Am Donnerstag klopft es an meiner Zimmertür, und es ist nicht das vorsichtige Klopfen meines Vaters, sondern mehr ein Hämmern.
»Lexi? Du öffnest jetzt augenblicklich diese Tür! Es reicht nämlich! Haben wir uns verstanden?« Ich erkenne die Stimme und weiß, dass es sinnlos ist, mich weiter tot zu stellen. Vor meiner Zimmertür steht meine Freundin Sylvie, und sie ist sauer.

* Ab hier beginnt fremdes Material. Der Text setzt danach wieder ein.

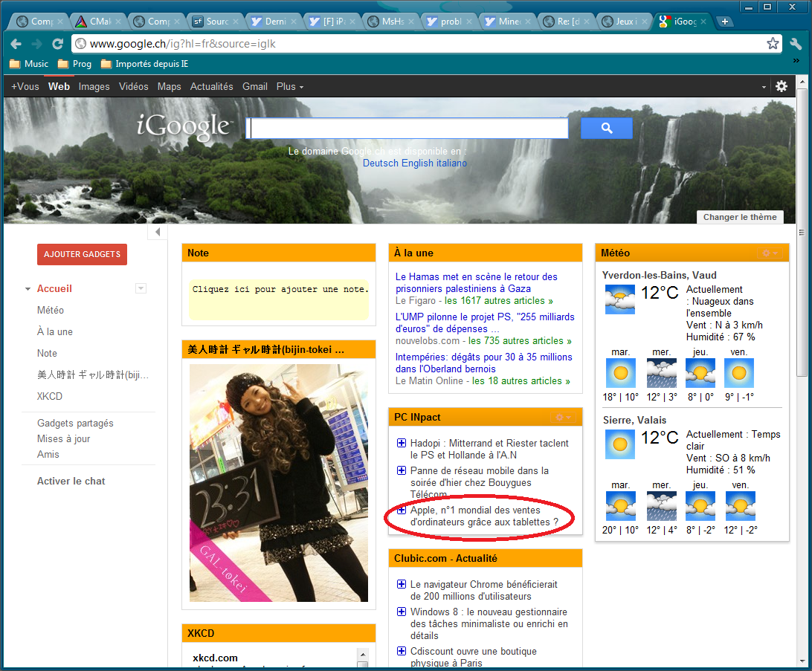The height and width of the screenshot is (671, 812).
Task: Click the blue search magnifier button
Action: [x=606, y=129]
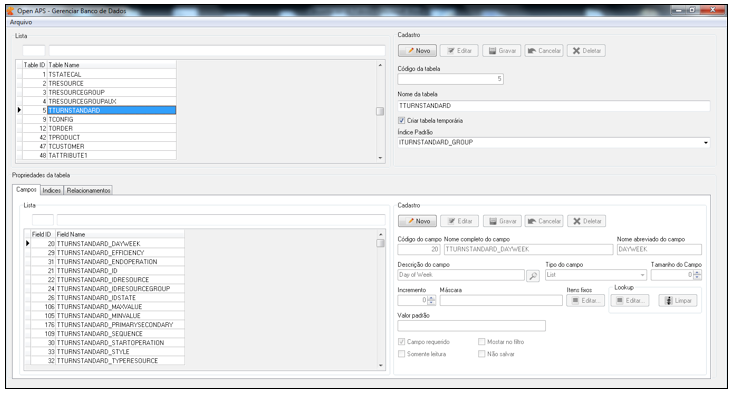Increase the Tamanho do Campo stepper
734x394 pixels.
tap(697, 273)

»Sag mal, hast du jetzt völlig den Verstand verloren?«, faucht sie mich an, als ich die Tür öffne. »Wir waren am Montagabend verabredet, und du versetzt mich so einfach und bist tagelang nicht erreichbar. Und deine Eltern .« Dann stockt sie und sieht mich von oben bis unten an. »Wie siehst du denn aus?« Ich kann ihr diese Frage nicht beantworten, denn ich gehe dem Badezimmerspiegel seit Tagen aus dem Weg. Stattdessen lasse ich sie in der Tür stehen und verschwinde wieder ins Bett. Sylvie schließt die Tür hinter sich und baut sich vor meinem Bett auf.

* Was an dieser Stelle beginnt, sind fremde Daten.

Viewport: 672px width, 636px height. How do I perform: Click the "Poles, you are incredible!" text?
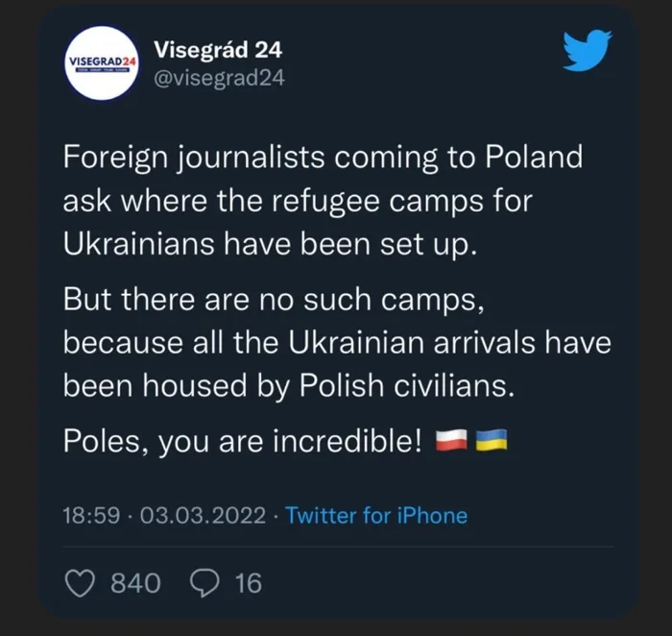(243, 441)
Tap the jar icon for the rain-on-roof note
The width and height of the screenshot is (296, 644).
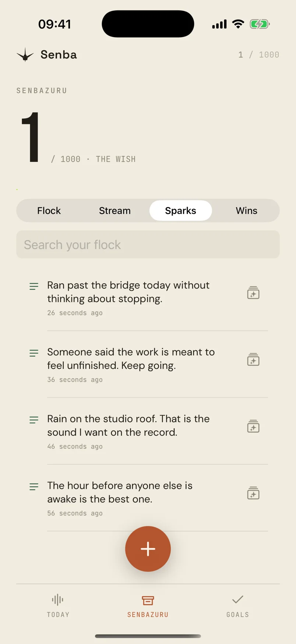pyautogui.click(x=253, y=426)
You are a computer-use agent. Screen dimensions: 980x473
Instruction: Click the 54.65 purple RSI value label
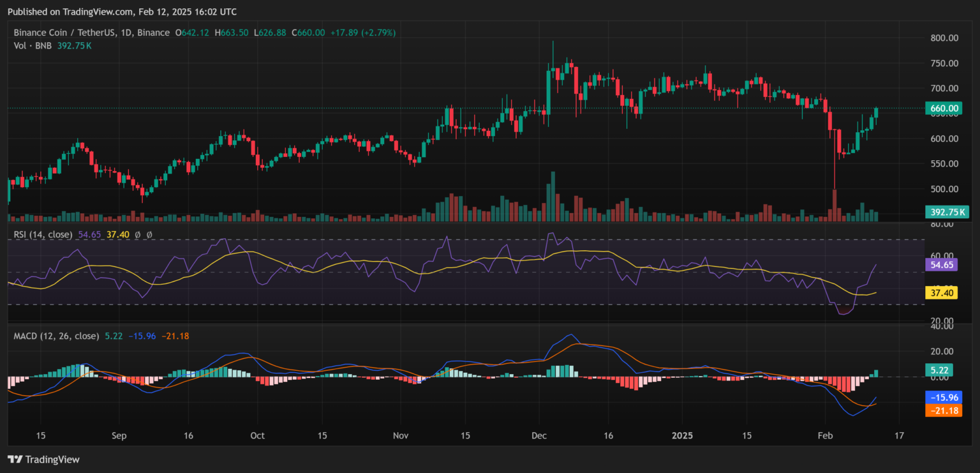click(941, 264)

»Ich weiß ganz genau, was hier los ist. Du hast den Ich-hab-den-Mann-meines-Lebens-verlassen-und-fühl-mich-hier-einsam-und-verlassen-Blues. Vor ein paar Wochen hab ich dich gefragt, ob du zwei Trennungen hintereinander überstehst, und du hast was gefaselt von Dummheiten, die man bereut, wenn man sie nicht begeht. Und jetzt finde ich hier ein heulendes Häufchen Elend?« Sie macht eine kurze Pause. Als ich nicht reagiere, holt sie tief Luft und schimpft weiter: »Jetzt hörst du mir mal gut zu! Es war deine Entscheidung, die Beziehung mit Niko einzugehen, obwohl sie ein Ablaufdatum hatte, es war deine Entscheidung, das Jobangebot deiner Schwester abzulehnen und wieder zurückzukommen. Es war deine Entscheidung, nicht bei Niko zu bleiben! Du wolltest - ich zitiere - dein Ding durchziehen und neu starten!« Kraftlos sehe ich auf.
»Und wenn ich das nicht kann? Ich hab grade keine Ahnung, was ich hier eigentlich mache.« Sylvie mustert mich stumm.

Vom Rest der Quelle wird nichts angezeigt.